§ **To do**
The answer consists solely of the data below, reproduced exactly.

§ **Material for this exercise**
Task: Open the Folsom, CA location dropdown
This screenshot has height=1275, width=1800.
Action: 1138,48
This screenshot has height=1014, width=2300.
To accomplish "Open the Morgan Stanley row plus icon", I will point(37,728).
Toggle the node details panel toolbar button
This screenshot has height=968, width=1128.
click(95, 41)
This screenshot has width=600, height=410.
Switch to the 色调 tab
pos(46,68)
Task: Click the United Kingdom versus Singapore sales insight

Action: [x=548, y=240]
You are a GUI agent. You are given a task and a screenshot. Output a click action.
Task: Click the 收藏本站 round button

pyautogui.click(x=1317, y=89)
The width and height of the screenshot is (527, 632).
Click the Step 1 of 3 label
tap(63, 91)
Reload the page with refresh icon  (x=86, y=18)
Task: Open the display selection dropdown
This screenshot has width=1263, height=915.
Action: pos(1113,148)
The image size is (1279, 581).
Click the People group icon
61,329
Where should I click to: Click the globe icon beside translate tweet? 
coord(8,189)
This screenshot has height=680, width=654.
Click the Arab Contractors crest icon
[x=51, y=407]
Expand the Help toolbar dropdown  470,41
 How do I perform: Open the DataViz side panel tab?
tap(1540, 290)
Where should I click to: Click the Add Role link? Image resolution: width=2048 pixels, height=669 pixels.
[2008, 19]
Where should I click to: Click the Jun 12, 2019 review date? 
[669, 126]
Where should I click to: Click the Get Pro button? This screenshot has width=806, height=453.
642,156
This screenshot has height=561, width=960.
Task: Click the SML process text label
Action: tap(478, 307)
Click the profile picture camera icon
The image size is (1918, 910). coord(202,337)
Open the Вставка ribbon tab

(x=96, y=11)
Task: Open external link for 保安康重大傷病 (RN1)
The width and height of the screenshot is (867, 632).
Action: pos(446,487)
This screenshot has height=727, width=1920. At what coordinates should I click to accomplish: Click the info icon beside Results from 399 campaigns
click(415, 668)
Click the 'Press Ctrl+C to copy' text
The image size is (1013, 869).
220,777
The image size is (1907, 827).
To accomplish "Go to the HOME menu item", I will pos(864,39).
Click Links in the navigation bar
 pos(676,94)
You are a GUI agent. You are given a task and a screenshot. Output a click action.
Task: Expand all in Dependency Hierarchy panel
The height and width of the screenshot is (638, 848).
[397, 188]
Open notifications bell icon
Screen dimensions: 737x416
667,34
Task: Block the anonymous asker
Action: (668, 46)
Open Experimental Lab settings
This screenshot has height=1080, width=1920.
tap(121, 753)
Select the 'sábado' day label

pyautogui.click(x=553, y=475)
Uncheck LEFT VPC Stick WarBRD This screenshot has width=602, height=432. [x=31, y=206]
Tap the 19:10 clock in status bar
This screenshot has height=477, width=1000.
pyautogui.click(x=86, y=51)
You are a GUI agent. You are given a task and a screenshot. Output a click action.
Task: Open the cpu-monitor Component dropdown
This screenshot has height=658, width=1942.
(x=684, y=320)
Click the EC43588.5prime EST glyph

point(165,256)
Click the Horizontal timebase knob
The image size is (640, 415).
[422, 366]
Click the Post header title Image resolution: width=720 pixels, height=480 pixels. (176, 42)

§ **Solution for this exercise**
Task: Open the Folsom, CA location dropdown
This screenshot has height=1275, width=1800.
Action: 1138,48
This screenshot has height=1014, width=2300.
To accomplish "Open the Morgan Stanley row plus icon", I will point(37,728).
Toggle the node details panel toolbar button
This screenshot has height=968, width=1128.
click(95, 41)
This screenshot has width=600, height=410.
Switch to the 色调 tab
pos(46,68)
Task: Click the United Kingdom versus Singapore sales insight

Action: [x=548, y=240]
You are a GUI agent. You are given a task and a screenshot. Output a click action.
Task: Click the 收藏本站 round button

pyautogui.click(x=1317, y=89)
The width and height of the screenshot is (527, 632).
Click the Step 1 of 3 label
tap(63, 91)
Reload the page with refresh icon  (x=86, y=18)
Task: Open the display selection dropdown
This screenshot has width=1263, height=915.
Action: pos(1113,148)
The image size is (1279, 581).
Click the People group icon
61,329
Where should I click to: Click the globe icon beside translate tweet? 
coord(8,189)
This screenshot has height=680, width=654.
Click the Arab Contractors crest icon
[x=51, y=407]
Expand the Help toolbar dropdown  470,41
 How do I perform: Open the DataViz side panel tab?
tap(1540, 290)
Where should I click to: Click the Add Role link? Image resolution: width=2048 pixels, height=669 pixels.
[2008, 19]
Where should I click to: Click the Jun 12, 2019 review date? 
[669, 126]
Where should I click to: Click the Get Pro button? This screenshot has width=806, height=453.
642,156
This screenshot has height=561, width=960.
Task: Click the SML process text label
Action: tap(478, 307)
Click the profile picture camera icon
The image size is (1918, 910). coord(202,337)
Open the Вставка ribbon tab

(x=96, y=11)
Task: Open external link for 保安康重大傷病 (RN1)
The width and height of the screenshot is (867, 632).
Action: pos(446,487)
This screenshot has height=727, width=1920. At what coordinates should I click to accomplish: Click the info icon beside Results from 399 campaigns
click(415, 668)
Click the 'Press Ctrl+C to copy' text
The image size is (1013, 869).
220,777
The image size is (1907, 827).
To accomplish "Go to the HOME menu item", I will pos(864,39).
Click Links in the navigation bar
 pos(676,94)
You are a GUI agent. You are given a task and a screenshot. Output a click action.
Task: Expand all in Dependency Hierarchy panel
The height and width of the screenshot is (638, 848).
[397, 188]
Open notifications bell icon
Screen dimensions: 737x416
667,34
Task: Block the anonymous asker
Action: (668, 46)
Open Experimental Lab settings
This screenshot has height=1080, width=1920.
tap(121, 753)
Select the 'sábado' day label

pyautogui.click(x=553, y=475)
Uncheck LEFT VPC Stick WarBRD This screenshot has width=602, height=432. [x=31, y=206]
Tap the 19:10 clock in status bar
This screenshot has height=477, width=1000.
pyautogui.click(x=86, y=51)
You are a GUI agent. You are given a task and a screenshot. Output a click action.
Task: Open the cpu-monitor Component dropdown
This screenshot has height=658, width=1942.
(x=684, y=320)
Click the EC43588.5prime EST glyph

point(165,256)
Click the Horizontal timebase knob
The image size is (640, 415).
[422, 366]
Click the Post header title Image resolution: width=720 pixels, height=480 pixels. (176, 42)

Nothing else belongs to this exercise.